─── Supplied material ───
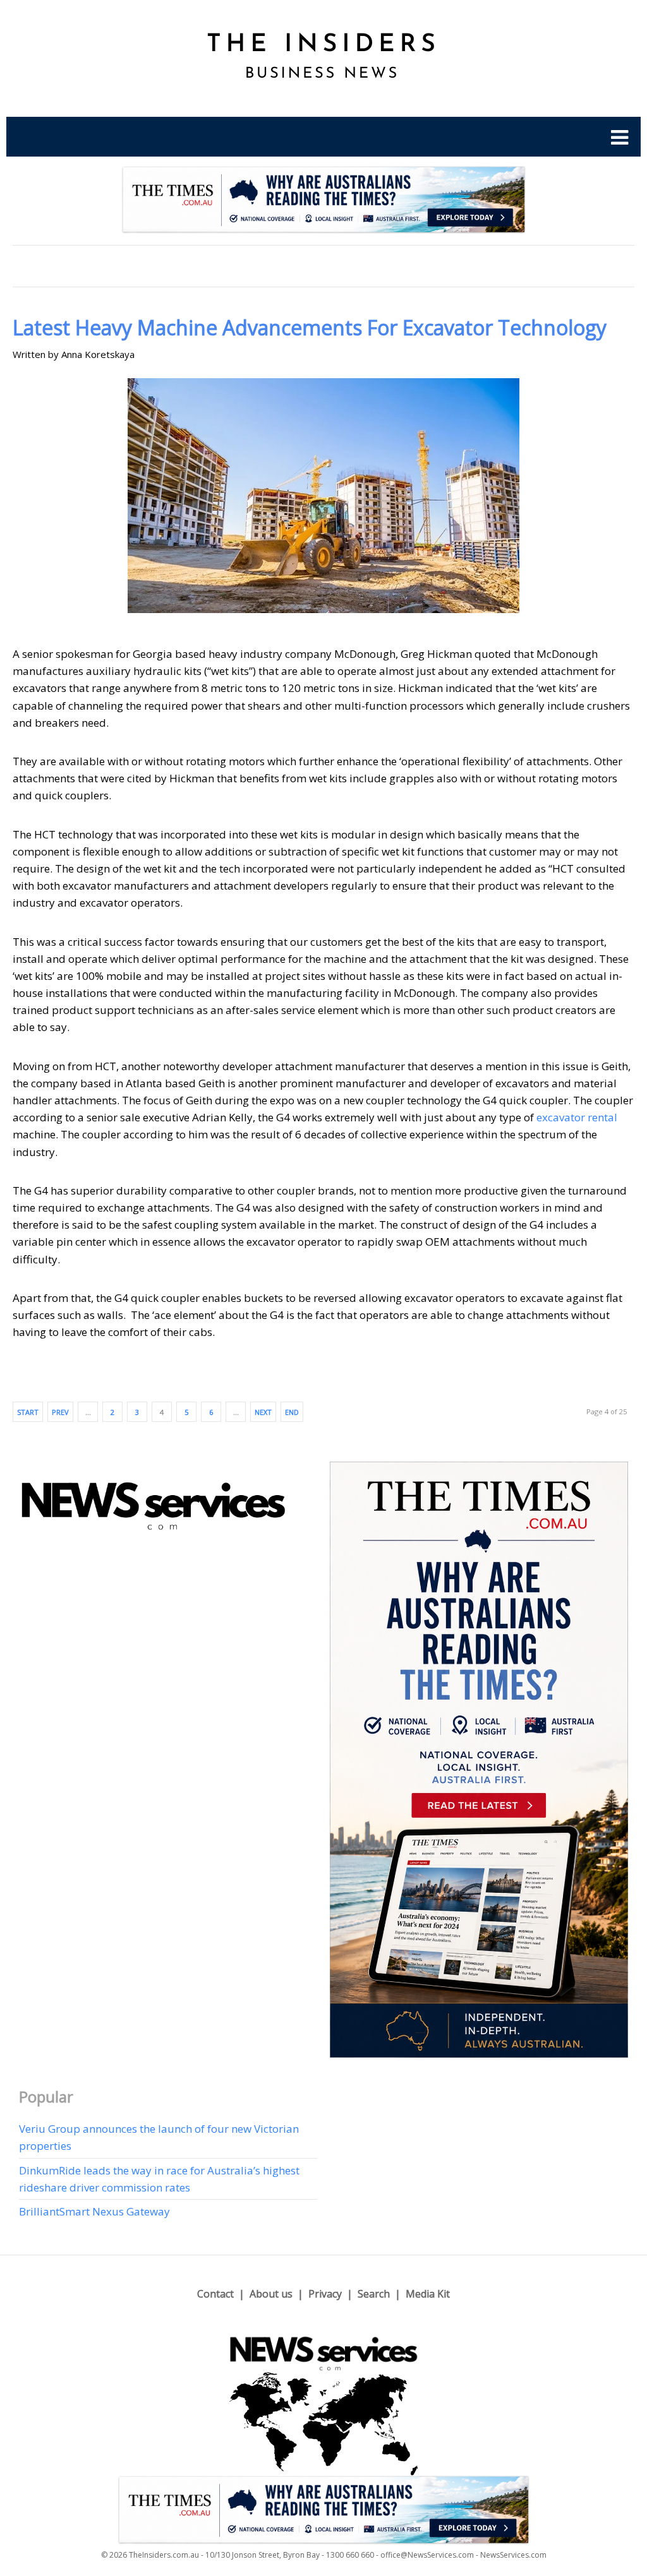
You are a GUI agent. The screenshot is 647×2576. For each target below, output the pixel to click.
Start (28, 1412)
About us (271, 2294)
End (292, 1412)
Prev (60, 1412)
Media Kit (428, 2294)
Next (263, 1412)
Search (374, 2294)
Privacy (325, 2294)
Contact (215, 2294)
───
─── Supplied material ───
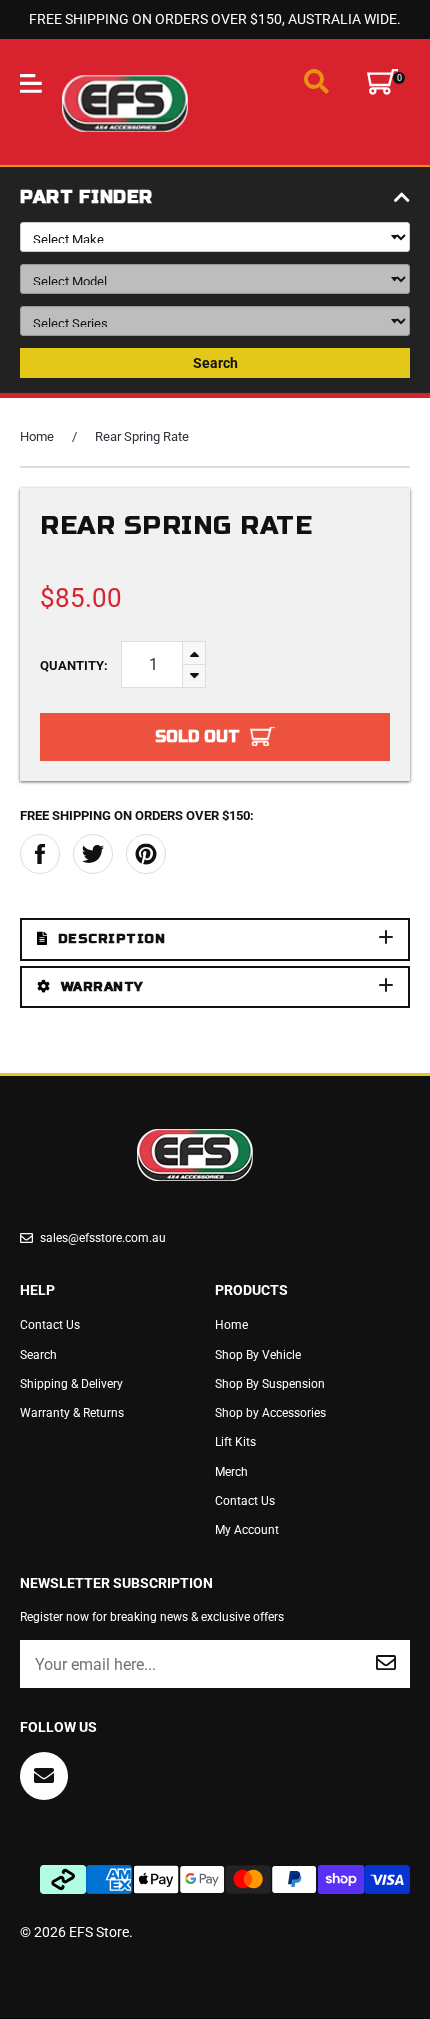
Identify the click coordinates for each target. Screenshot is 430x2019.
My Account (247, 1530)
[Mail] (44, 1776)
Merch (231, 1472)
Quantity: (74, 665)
───
### Work item
Copy out each line of the entries above that holds "target".

### Reply
You are a GUI agent. The screenshot is 647×2576. For each target below, output the pixel to click.
Identify the click coordinates for each target. Screenshot is 430x2019.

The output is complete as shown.